I noticed that transferPenalty and waitReluctance and waitAtBeginningFactor affect a lot to calculation.
In particular, in source code you can see some comments about waitAtBeginningFactor and waitReluctance to be LESS than 1.0.
Otherwise, the user is supposed to prefer to stay on board instead of wait a bit for a better trip.

Please, try, and tell us if something improves.

Good luck!

Fran.

El sáb., 27 jun. 2020 a las 0:11, James DeWeese (<jdew...@gmail.com>) escribió:
Hi, Fran. Sure thing.  I left most of the defaults. The ones I changed as an experiment were:

{

  "routingDefaults": {

    "bikeSpeed"5,

    "bikeSwitchCost"0,

    "bikeSwitchTime"0,

    "clampInitialWait"-1,

    "maxWalkDistance"2000,

    "waitReluctance"1,

    "walkReluctance"1,

    "walkSpeed"1.34

  },

  "timeouts": [5431]

}


This is what the initial read-out of the terminal session calling the script looks like.  It seems like OTP saw the router-config.json was there and read in the settings. But comparing the two runs, the travel-times were identical to the second.

Recorded information:
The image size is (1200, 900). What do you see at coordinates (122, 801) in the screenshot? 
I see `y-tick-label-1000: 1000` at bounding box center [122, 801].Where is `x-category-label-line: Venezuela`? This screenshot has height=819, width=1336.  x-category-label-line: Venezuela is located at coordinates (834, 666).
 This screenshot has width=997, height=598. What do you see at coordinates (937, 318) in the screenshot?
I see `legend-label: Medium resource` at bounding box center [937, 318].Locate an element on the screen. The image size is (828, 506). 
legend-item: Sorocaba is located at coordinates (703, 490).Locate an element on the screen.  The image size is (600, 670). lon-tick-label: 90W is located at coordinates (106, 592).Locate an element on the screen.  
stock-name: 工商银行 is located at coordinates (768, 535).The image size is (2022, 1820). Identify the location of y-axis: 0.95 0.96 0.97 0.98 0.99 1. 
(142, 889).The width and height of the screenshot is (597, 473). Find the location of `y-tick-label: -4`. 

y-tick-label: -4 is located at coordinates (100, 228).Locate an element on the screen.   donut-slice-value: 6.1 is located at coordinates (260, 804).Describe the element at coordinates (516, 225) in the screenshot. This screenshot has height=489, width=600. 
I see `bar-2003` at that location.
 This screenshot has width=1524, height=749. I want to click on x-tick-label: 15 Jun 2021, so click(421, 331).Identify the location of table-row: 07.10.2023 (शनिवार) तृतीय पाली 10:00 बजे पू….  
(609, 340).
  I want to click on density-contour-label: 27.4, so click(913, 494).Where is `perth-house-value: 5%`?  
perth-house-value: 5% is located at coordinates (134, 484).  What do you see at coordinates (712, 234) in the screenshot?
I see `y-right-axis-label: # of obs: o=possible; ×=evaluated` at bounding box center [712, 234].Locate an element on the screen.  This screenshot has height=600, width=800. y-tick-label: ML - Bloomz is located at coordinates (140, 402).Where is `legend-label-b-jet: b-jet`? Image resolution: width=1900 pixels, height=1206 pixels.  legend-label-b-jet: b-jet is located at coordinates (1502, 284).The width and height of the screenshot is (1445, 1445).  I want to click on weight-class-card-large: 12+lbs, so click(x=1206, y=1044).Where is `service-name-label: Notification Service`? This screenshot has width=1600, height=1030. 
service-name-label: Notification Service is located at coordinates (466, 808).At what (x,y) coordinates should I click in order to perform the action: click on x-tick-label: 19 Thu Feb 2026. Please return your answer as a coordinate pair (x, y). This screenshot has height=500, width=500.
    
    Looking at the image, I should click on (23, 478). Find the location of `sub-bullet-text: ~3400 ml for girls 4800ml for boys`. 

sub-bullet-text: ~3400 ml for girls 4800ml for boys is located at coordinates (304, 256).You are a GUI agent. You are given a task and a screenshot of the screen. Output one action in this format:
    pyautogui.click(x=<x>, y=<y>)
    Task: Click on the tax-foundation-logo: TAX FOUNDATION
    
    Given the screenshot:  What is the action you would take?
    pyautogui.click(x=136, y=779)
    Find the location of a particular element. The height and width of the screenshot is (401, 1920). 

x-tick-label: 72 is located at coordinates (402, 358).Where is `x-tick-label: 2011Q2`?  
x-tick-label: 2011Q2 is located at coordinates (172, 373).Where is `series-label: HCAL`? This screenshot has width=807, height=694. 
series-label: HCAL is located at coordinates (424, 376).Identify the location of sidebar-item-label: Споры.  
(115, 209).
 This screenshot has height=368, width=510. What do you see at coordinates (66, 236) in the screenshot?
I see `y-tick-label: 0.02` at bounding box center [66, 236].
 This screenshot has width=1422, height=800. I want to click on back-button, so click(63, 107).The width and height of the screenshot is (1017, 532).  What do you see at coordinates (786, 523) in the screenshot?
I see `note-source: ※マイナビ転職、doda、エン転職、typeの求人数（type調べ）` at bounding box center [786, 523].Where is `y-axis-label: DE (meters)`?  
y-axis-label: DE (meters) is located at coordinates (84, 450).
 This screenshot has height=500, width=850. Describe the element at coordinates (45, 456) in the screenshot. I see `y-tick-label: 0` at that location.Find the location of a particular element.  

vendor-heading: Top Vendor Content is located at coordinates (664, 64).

Required work: In the message, why should waitAtBeginningFactor and waitReluctance be set below 1.0? Answer in one to three sentences. Work from the message alone.

Task answer: Comments in the source code say these values should be less than 1.0. Otherwise the user is supposed to prefer staying on board to waiting a bit for a better trip.